Records from a dataset:
###

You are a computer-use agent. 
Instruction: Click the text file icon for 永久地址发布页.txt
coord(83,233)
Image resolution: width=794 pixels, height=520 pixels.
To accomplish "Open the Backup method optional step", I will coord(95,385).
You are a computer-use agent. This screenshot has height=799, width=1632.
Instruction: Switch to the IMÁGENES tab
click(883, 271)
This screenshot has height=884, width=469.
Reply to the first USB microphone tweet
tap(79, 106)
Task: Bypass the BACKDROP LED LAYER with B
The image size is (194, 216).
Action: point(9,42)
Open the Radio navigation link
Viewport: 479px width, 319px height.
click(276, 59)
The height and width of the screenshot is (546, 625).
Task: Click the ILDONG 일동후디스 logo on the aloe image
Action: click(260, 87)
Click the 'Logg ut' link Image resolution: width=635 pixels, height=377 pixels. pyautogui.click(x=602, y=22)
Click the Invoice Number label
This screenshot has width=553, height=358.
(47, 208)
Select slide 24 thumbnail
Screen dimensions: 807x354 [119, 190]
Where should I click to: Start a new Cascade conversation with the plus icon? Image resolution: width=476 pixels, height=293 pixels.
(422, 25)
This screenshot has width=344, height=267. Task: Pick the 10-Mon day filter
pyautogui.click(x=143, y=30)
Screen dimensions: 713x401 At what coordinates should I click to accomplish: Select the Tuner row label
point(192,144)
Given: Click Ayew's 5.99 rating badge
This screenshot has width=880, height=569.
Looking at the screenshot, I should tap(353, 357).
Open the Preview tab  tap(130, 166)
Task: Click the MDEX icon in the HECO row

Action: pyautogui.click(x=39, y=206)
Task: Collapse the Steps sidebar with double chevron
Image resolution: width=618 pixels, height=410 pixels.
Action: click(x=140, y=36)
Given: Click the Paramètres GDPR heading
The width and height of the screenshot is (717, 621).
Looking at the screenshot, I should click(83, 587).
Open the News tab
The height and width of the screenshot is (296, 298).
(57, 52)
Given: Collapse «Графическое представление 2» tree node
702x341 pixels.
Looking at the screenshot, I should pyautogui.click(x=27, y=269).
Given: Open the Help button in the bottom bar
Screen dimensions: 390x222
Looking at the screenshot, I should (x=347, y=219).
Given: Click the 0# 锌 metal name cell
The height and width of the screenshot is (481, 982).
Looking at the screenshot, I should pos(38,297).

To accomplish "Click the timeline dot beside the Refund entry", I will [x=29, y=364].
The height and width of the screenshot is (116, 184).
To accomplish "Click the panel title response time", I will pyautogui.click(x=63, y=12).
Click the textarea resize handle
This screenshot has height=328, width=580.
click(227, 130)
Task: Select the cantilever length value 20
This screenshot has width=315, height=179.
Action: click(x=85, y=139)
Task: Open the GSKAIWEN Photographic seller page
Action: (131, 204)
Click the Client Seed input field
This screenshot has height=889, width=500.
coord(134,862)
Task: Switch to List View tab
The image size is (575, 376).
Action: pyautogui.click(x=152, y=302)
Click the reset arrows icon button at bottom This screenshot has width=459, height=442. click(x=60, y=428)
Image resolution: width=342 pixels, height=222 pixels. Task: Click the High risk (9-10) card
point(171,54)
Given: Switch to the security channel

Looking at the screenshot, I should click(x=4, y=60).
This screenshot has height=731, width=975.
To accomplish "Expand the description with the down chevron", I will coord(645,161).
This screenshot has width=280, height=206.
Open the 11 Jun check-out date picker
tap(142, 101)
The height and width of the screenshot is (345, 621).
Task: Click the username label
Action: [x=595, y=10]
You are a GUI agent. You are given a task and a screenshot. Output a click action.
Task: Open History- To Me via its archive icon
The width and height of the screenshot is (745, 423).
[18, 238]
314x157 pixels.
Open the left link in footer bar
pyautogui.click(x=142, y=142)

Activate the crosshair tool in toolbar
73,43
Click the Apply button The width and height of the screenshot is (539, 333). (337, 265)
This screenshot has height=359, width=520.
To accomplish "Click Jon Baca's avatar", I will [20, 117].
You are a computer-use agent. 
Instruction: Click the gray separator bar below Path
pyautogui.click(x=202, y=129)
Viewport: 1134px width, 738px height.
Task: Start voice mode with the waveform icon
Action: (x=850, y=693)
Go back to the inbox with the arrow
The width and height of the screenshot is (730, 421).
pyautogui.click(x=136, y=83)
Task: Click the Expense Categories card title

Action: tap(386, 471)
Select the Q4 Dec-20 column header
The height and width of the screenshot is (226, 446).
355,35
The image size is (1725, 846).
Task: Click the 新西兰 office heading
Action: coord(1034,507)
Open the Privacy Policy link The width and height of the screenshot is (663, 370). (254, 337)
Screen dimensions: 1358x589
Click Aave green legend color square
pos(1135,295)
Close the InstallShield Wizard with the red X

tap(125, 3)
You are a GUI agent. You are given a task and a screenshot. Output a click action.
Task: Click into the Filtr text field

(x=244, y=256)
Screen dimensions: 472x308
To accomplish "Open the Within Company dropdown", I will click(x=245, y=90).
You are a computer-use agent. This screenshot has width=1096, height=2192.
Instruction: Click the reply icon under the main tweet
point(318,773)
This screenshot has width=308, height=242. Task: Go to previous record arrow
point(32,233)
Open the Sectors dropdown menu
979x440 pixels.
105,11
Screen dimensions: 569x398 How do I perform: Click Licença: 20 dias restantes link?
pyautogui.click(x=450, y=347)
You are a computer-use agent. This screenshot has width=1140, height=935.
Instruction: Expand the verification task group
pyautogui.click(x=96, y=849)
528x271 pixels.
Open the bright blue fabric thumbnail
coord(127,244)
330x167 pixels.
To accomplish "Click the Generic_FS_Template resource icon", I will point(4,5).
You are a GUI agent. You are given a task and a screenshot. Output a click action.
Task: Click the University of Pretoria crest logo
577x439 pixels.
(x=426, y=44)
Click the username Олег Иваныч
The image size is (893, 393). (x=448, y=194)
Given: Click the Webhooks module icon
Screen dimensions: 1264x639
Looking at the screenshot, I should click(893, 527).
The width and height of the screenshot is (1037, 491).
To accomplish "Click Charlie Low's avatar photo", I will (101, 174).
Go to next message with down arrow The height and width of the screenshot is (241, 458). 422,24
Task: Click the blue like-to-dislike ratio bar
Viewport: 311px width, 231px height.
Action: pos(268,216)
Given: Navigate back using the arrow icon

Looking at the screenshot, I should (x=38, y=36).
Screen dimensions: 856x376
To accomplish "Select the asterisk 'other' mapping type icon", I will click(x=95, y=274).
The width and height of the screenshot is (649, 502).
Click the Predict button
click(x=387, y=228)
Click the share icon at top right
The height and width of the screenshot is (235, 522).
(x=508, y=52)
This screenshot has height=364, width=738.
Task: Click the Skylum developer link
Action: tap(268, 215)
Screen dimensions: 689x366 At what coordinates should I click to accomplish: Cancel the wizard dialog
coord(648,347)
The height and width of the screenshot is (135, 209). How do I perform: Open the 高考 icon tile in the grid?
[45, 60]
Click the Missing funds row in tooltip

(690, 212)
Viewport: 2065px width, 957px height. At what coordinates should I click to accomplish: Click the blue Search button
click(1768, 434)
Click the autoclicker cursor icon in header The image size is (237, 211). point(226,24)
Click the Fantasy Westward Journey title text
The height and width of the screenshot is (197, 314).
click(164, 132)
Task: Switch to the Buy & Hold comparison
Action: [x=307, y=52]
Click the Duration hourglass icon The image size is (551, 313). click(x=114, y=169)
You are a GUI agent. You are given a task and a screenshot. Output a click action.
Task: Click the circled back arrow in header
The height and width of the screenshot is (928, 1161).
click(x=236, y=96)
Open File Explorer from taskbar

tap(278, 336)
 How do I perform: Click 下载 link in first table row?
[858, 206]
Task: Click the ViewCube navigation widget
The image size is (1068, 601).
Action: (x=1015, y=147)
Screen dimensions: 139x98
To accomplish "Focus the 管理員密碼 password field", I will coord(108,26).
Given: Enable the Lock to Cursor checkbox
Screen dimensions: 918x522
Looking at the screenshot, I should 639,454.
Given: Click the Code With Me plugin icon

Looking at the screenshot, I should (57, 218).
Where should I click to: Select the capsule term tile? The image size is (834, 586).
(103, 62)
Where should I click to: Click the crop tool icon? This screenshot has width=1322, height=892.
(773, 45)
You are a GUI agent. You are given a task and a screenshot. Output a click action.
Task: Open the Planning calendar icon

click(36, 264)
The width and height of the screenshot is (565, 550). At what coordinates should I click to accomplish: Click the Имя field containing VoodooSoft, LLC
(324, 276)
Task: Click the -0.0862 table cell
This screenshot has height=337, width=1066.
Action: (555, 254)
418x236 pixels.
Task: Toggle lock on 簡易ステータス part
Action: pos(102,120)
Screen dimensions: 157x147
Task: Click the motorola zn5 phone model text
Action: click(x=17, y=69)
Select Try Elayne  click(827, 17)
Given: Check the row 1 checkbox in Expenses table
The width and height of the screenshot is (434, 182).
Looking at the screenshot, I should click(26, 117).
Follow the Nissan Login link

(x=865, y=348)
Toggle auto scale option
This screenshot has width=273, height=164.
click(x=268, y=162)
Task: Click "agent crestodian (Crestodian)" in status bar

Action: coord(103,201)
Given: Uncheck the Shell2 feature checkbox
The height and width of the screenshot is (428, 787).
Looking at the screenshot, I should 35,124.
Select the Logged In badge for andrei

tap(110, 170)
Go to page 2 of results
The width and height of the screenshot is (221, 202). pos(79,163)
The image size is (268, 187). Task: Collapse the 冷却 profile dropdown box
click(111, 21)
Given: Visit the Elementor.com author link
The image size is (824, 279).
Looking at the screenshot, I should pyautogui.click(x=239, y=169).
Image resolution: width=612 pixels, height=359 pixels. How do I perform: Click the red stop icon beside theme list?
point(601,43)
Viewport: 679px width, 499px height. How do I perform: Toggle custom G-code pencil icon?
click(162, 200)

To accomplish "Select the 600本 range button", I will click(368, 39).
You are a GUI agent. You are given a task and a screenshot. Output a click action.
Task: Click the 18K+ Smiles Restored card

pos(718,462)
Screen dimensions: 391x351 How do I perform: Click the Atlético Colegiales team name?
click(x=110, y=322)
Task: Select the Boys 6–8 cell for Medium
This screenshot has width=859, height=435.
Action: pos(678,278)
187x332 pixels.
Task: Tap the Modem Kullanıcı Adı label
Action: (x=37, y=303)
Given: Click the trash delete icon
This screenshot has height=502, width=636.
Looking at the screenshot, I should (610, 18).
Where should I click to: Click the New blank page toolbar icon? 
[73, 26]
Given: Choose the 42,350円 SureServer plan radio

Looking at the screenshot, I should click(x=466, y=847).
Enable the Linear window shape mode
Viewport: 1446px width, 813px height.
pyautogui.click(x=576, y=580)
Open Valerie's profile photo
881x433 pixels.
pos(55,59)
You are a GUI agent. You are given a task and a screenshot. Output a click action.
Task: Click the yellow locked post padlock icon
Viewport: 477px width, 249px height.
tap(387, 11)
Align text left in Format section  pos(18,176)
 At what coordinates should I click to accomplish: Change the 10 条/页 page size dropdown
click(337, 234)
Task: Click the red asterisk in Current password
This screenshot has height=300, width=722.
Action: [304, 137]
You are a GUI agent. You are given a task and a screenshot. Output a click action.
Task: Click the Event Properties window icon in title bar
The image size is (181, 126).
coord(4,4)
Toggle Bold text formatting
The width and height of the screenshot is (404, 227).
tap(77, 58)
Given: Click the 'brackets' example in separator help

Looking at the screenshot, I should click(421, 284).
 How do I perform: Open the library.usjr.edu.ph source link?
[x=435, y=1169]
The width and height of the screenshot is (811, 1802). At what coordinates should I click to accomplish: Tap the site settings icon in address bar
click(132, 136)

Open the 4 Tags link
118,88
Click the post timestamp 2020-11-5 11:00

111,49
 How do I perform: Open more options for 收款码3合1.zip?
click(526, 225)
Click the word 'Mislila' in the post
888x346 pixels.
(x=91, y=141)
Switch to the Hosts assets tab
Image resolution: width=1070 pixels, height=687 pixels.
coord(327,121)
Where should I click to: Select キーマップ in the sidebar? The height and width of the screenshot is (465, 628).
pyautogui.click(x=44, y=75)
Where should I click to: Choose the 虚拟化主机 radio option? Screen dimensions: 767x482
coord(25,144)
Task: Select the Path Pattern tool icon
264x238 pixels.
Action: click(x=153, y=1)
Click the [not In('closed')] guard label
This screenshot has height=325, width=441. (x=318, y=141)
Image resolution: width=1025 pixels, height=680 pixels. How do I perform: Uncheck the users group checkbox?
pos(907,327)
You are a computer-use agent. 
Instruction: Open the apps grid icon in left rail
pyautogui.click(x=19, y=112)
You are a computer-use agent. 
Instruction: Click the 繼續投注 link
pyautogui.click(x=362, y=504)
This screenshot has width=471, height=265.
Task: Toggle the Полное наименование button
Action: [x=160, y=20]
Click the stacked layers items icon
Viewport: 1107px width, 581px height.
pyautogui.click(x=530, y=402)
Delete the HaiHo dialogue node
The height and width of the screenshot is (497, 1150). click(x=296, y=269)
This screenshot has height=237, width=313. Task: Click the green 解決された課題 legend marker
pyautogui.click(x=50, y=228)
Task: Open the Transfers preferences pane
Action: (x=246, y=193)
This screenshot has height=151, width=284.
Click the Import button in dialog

###

Return word for word the lines above from the line with "Reply to the first USB microphone tweet" to the line with "Click the Invoice Number label", including both and leaving out all others.

* RESPONSE AREA *
Reply to the first USB microphone tweet
tap(79, 106)
Task: Bypass the BACKDROP LED LAYER with B
The image size is (194, 216).
Action: point(9,42)
Open the Radio navigation link
Viewport: 479px width, 319px height.
click(276, 59)
The height and width of the screenshot is (546, 625).
Task: Click the ILDONG 일동후디스 logo on the aloe image
Action: click(260, 87)
Click the 'Logg ut' link Image resolution: width=635 pixels, height=377 pixels. pyautogui.click(x=602, y=22)
Click the Invoice Number label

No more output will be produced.